▶ Set problem
Please set down the stretch of items from the line containing "You are a computer-use agent. Viewport: 703px" through the line containing "click(39, 701)", repeating each line word for word.
* begin Material for the task *
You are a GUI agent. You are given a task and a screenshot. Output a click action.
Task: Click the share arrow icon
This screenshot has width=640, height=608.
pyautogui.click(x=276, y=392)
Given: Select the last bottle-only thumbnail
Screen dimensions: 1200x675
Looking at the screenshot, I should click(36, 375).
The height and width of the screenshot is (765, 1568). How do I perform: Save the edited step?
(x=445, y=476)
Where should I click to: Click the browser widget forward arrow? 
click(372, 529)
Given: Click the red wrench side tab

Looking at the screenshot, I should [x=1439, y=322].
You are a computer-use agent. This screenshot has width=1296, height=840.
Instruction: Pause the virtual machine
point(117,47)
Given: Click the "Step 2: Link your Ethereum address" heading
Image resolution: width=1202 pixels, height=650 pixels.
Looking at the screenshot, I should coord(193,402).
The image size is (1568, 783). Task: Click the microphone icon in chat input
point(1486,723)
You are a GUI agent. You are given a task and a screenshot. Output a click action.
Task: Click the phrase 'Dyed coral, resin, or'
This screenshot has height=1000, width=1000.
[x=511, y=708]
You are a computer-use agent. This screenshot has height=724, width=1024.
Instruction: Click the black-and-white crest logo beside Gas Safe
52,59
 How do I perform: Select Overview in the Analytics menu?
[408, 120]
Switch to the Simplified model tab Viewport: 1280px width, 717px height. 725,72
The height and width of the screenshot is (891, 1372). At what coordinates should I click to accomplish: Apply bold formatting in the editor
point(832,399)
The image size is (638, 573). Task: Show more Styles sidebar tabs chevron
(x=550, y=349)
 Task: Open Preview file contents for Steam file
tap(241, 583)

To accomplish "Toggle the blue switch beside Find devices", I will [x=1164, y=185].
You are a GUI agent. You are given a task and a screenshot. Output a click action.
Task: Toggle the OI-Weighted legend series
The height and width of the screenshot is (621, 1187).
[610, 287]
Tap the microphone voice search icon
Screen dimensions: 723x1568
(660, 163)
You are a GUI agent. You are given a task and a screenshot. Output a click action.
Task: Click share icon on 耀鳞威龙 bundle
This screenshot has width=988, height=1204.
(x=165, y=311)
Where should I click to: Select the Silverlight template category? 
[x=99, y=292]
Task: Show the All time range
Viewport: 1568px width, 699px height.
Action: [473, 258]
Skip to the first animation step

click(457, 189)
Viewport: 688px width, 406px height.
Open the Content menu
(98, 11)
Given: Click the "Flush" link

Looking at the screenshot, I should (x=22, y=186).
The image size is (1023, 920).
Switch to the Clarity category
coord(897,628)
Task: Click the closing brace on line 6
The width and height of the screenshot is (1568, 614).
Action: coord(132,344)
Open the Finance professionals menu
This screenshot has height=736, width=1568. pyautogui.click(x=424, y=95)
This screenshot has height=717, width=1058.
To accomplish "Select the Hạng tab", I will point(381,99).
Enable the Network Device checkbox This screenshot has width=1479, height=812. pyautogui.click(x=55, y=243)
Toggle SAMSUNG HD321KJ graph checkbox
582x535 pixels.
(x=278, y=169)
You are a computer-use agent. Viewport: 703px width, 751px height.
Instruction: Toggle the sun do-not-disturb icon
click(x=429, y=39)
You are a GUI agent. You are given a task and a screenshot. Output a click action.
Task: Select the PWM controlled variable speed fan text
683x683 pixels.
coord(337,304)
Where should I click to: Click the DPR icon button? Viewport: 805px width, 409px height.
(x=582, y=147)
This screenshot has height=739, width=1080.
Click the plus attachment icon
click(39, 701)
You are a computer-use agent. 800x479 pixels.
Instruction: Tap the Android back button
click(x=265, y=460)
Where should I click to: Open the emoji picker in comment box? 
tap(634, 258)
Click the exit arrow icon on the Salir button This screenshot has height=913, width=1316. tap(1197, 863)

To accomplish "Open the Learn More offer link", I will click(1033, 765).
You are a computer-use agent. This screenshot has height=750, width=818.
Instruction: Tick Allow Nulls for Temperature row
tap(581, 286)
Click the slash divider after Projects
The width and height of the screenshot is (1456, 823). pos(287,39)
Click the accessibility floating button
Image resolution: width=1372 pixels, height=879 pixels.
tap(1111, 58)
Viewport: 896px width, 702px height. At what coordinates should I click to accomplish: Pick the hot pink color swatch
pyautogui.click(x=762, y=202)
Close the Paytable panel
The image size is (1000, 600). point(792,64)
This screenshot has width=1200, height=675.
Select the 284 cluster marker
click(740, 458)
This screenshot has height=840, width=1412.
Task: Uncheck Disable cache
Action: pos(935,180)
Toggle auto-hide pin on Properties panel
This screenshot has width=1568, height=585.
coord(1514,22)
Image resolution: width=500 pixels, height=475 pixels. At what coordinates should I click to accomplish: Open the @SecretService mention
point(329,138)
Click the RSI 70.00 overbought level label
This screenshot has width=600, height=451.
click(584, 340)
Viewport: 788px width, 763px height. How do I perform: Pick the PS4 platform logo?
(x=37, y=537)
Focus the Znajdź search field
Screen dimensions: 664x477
* end Material for the task *
▶ Solution to this problem
You are a computer-use agent. Viewport: 703px width, 751px height.
Instruction: Toggle the sun do-not-disturb icon
click(x=429, y=39)
You are a GUI agent. You are given a task and a screenshot. Output a click action.
Task: Select the PWM controlled variable speed fan text
683x683 pixels.
coord(337,304)
Where should I click to: Click the DPR icon button? Viewport: 805px width, 409px height.
(x=582, y=147)
This screenshot has height=739, width=1080.
Click the plus attachment icon
click(39, 701)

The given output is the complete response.